---- GIVEN RECORDS

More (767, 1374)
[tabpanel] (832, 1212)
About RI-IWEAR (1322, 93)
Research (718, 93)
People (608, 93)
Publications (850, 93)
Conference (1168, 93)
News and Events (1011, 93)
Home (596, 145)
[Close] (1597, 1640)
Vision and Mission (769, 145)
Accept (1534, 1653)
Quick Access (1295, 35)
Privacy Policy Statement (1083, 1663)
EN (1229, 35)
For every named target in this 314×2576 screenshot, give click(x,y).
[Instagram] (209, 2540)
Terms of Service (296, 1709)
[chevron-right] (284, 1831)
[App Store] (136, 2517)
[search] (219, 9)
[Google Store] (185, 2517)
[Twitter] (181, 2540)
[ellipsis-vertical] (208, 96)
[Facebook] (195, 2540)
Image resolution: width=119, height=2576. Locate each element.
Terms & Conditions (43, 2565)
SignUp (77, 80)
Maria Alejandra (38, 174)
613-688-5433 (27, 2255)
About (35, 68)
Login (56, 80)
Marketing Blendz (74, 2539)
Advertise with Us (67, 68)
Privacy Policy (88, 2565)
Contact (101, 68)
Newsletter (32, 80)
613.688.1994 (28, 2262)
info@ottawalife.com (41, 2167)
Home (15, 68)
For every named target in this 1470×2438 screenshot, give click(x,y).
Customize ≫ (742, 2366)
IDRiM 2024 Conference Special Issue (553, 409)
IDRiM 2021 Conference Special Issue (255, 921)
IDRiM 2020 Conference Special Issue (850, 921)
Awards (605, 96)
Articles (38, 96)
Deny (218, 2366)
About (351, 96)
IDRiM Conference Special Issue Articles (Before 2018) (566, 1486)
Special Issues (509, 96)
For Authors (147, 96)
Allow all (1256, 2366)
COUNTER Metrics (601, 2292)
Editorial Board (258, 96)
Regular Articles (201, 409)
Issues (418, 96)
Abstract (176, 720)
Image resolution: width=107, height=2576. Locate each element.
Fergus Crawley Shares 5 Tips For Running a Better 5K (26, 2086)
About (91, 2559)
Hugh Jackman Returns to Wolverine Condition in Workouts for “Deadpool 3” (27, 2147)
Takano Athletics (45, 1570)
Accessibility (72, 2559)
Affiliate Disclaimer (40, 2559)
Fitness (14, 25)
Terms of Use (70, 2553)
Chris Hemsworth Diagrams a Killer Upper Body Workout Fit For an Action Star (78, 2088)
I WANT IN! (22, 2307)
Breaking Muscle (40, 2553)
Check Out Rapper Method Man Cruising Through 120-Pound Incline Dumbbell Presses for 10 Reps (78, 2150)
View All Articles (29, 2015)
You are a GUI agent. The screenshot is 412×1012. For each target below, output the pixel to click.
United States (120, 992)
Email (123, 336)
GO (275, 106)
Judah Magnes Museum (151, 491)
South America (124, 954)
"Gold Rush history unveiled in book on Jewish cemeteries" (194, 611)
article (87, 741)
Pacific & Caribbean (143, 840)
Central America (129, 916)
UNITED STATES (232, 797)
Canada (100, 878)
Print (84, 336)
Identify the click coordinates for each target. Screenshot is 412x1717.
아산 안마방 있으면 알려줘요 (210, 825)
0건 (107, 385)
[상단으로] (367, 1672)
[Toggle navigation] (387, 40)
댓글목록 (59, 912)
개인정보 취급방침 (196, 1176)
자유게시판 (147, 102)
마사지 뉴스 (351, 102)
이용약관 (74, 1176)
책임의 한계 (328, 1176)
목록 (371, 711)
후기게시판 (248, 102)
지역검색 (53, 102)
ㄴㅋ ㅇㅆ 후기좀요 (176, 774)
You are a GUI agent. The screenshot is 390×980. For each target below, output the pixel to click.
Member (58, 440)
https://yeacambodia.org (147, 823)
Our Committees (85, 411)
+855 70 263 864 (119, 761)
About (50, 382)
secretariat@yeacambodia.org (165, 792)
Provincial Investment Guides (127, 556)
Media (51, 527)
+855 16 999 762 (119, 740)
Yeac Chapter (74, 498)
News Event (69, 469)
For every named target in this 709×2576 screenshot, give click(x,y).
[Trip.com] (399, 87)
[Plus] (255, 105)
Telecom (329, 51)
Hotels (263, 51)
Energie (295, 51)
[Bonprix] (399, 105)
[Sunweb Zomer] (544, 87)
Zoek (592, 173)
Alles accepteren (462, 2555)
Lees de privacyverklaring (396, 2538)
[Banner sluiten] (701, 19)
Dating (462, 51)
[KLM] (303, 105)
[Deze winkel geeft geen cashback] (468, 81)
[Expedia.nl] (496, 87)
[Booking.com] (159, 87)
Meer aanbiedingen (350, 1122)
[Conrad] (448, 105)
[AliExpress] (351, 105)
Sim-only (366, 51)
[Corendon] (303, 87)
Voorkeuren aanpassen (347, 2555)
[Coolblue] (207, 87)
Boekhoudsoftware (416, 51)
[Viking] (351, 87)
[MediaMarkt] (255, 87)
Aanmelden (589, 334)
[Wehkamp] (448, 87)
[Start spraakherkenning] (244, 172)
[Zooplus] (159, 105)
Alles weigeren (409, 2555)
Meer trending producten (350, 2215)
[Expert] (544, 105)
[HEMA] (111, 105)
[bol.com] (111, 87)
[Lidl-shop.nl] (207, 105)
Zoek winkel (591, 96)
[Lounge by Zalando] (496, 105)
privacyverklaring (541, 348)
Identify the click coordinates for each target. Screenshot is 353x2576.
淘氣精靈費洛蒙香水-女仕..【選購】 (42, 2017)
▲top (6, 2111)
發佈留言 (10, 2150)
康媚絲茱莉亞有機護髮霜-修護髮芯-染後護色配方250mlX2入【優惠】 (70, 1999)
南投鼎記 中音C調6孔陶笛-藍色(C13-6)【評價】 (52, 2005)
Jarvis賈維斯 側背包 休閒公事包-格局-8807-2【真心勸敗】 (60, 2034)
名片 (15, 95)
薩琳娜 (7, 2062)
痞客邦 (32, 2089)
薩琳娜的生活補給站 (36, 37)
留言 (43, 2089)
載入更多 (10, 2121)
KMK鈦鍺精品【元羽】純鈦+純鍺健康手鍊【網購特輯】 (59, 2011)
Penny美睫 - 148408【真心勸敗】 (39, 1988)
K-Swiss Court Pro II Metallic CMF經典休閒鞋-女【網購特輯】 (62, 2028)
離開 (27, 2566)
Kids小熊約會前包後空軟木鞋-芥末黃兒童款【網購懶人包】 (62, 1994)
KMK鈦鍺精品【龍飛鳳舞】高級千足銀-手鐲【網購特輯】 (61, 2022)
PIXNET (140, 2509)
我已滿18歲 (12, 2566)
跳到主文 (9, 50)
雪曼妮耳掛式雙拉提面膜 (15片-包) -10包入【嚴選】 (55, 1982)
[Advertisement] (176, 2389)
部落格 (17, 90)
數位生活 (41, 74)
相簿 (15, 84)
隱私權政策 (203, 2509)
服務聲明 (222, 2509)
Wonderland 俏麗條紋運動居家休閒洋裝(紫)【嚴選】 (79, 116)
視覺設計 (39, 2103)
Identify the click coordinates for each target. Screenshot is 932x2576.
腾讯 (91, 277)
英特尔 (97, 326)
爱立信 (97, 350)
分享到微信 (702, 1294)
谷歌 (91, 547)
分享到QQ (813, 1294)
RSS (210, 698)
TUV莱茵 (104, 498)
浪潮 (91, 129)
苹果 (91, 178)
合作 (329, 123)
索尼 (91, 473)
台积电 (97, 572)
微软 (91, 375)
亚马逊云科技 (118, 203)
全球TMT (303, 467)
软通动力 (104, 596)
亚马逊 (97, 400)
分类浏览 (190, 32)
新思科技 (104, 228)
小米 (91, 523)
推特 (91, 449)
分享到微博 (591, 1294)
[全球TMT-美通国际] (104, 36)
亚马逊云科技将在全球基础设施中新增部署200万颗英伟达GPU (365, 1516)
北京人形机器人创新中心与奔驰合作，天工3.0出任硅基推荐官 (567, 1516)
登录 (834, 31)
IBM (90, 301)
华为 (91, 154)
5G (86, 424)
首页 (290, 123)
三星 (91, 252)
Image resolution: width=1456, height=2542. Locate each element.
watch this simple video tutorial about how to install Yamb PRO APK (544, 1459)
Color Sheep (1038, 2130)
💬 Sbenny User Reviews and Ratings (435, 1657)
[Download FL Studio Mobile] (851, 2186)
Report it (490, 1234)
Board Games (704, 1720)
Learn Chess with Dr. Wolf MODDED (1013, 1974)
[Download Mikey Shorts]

--------

> _WHAT YOU SHOULD DO_: Copy all lines from the data that hold the word "with".

> _EXERCISE SOLUTION_:
Advertise with Us (67, 68)
Learn Chess with Dr. Wolf MODDED (1013, 1974)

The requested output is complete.